From a US perspective, this makes solid strategic sense – endorsing the EU as a valid body for representing the interests of European powers has several advantages:

  • it allows Europe to pull something like its own weight in defence matters – each individual European country’s defence spending and capabilities are dwarfed by that of the US, and joining 25 countries’ capabilities together allows these countries to present something like an equivalent to the US’s immense military power. Since the US has been trying for the last thirty years to get European nations to pull their own weight militarily, this at least seems like a step in the right direction
  • it also allows European nations to speak with one voice – something which would be beneficial if it allowed the US to speak to “Europe” as a single coherent entity rather than as 25 separate nations, each with their own views and needs. The creation of the post of EU Foreign Minister under the proposed new EU Constitution would be a large step in this direction
  • it allows Europe to solve the problems in its own backyard directly without reference to Nato, the UN or other supranational bodies, thus excluding the US from situations which would best be handled locally.

For all of these reasons, US administrations have endorsed the creation and strengthening of the EU and the extending of its powers into the military sphere in particular over the last thirty to forty years. However, in a greater sense, this endorsement of the EU is not in the US’s best interests.

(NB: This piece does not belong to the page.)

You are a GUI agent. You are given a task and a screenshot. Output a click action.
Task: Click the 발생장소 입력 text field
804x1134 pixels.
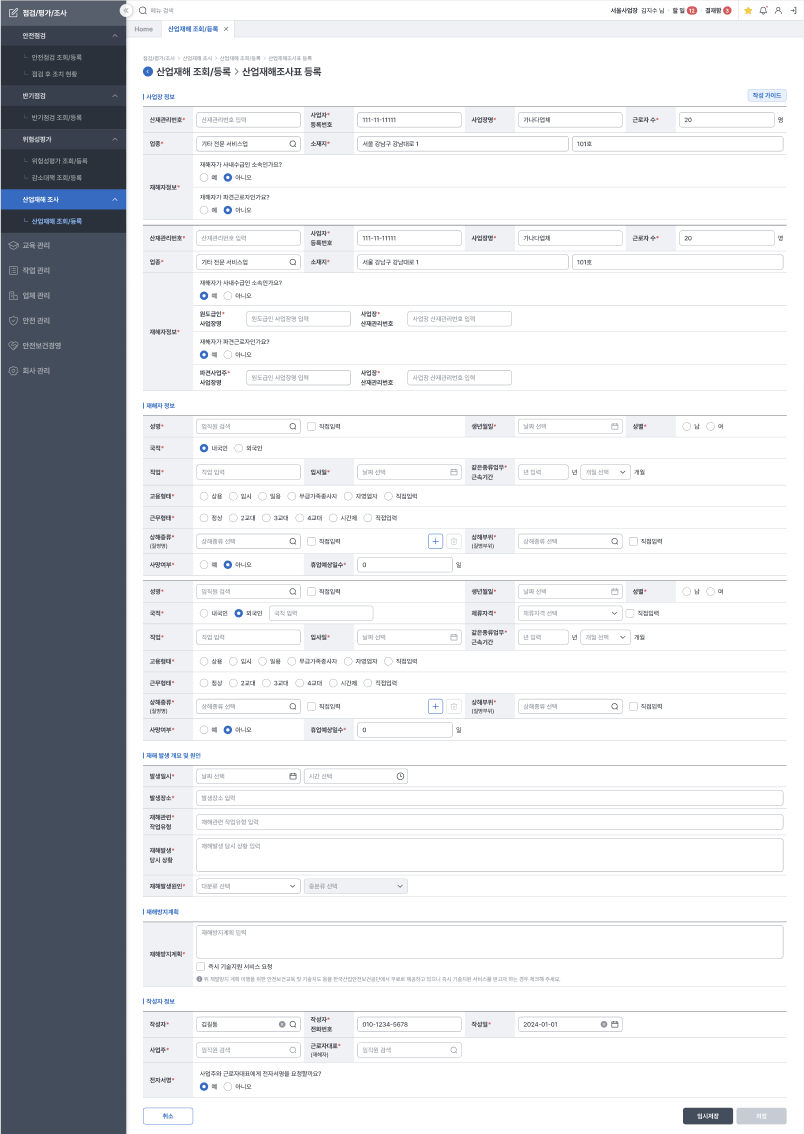click(x=489, y=798)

An obvious example is the recent war in Iraq, where a number of European nations endorsed and supported the stance of the US, while the two most powerful EU nations – France and Germany – and others did not. Under the proposed changes to the EU, the 25 countries would either have to speak with one voice, in which case they would not have supported the war in Iraq, or the creation of the post of EU Foreign Minister will be simply a hollow gesture, in which case it does not actually benefit the US at all. In Colin Powell’s interview in the Telegraph, he says, “I’ve always viewed [Javier] Solana as something like the EU foreign minister, anyway.” In which case, why bother to create the position formally?

Another problem with this approach, especially with Republican administrations, is that their ideological counterparts in the UK especially but also in the rest of Europe are actually the least enthusiastic about expansion of the EU’s powers. Thus, when Reagan endorsed the EU during the 80s, he actually was going against the grain as far as his closest ally in Europe, Margaret Thatcher, was concerned, since she was vehemently against any expansion of the EU’s powers.

This is more readily seen when one imagines US Republicans’ response to proposals to give the UN much broader powers, to regulate all industries at a supranational level, give it its own military force to be used as the broad membership wished, to over-ride the decisions of individual nation states within it, etc. If the UN tried to take on these powers there would be outrage in the US, and yet this is exactly the role the EU plays in Europe.

So, it would be far better if the US were to take a more moderate stance on the EU, not endorsing its expansion nor advocating its dismantling, while bolstering support for Nato, an institution which truly serves the needs of both the US and European nations militarily, without the headaches that a strengthened EU creates.